**WORK ITEM**
All records given below must be printed word for word.

**EXCERPTED RECORDS**
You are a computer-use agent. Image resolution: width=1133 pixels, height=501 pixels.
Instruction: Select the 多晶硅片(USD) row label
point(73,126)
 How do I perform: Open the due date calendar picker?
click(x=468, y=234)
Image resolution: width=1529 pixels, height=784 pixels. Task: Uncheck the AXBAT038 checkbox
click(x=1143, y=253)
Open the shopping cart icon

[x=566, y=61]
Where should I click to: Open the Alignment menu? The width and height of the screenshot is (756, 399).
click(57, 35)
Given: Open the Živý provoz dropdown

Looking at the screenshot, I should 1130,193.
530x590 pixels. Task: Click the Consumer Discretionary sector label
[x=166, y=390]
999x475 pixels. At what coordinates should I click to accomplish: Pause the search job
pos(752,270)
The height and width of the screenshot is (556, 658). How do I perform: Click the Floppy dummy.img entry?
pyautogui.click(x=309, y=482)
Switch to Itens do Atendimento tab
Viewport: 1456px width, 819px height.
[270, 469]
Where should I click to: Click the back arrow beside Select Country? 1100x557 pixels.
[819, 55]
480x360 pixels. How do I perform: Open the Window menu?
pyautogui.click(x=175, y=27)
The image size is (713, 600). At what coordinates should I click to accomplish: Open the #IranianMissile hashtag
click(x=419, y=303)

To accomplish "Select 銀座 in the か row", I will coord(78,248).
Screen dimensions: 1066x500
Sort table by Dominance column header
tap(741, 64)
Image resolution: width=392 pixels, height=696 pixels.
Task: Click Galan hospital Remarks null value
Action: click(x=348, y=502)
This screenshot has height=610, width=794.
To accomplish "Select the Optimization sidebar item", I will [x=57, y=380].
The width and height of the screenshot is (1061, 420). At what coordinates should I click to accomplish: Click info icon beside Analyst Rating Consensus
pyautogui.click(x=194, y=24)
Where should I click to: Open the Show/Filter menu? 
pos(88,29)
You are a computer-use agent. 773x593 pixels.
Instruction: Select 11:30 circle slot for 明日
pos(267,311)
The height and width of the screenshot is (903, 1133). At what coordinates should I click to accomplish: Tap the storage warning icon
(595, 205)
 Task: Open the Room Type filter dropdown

**ANSWER BOX**
You are a computer-use agent. Image resolution: width=1133 pixels, height=501 pixels.
Instruction: Select the 多晶硅片(USD) row label
point(73,126)
 How do I perform: Open the due date calendar picker?
click(x=468, y=234)
Image resolution: width=1529 pixels, height=784 pixels. Task: Uncheck the AXBAT038 checkbox
click(x=1143, y=253)
Open the shopping cart icon

[x=566, y=61]
Where should I click to: Open the Alignment menu? The width and height of the screenshot is (756, 399).
click(57, 35)
Given: Open the Živý provoz dropdown

Looking at the screenshot, I should 1130,193.
530x590 pixels. Task: Click the Consumer Discretionary sector label
[x=166, y=390]
999x475 pixels. At what coordinates should I click to accomplish: Pause the search job
pos(752,270)
The height and width of the screenshot is (556, 658). How do I perform: Click the Floppy dummy.img entry?
pyautogui.click(x=309, y=482)
Switch to Itens do Atendimento tab
Viewport: 1456px width, 819px height.
[270, 469]
Where should I click to: Click the back arrow beside Select Country? 1100x557 pixels.
[819, 55]
480x360 pixels. How do I perform: Open the Window menu?
pyautogui.click(x=175, y=27)
The image size is (713, 600). At what coordinates should I click to accomplish: Open the #IranianMissile hashtag
click(x=419, y=303)

To accomplish "Select 銀座 in the か row", I will coord(78,248).
Screen dimensions: 1066x500
Sort table by Dominance column header
tap(741, 64)
Image resolution: width=392 pixels, height=696 pixels.
Task: Click Galan hospital Remarks null value
Action: click(x=348, y=502)
This screenshot has height=610, width=794.
To accomplish "Select the Optimization sidebar item", I will [x=57, y=380].
The width and height of the screenshot is (1061, 420). At what coordinates should I click to accomplish: Click info icon beside Analyst Rating Consensus
pyautogui.click(x=194, y=24)
Where should I click to: Open the Show/Filter menu? 
pos(88,29)
You are a computer-use agent. 773x593 pixels.
Instruction: Select 11:30 circle slot for 明日
pos(267,311)
The height and width of the screenshot is (903, 1133). At what coordinates should I click to accomplish: Tap the storage warning icon
(595, 205)
 Task: Open the Room Type filter dropdown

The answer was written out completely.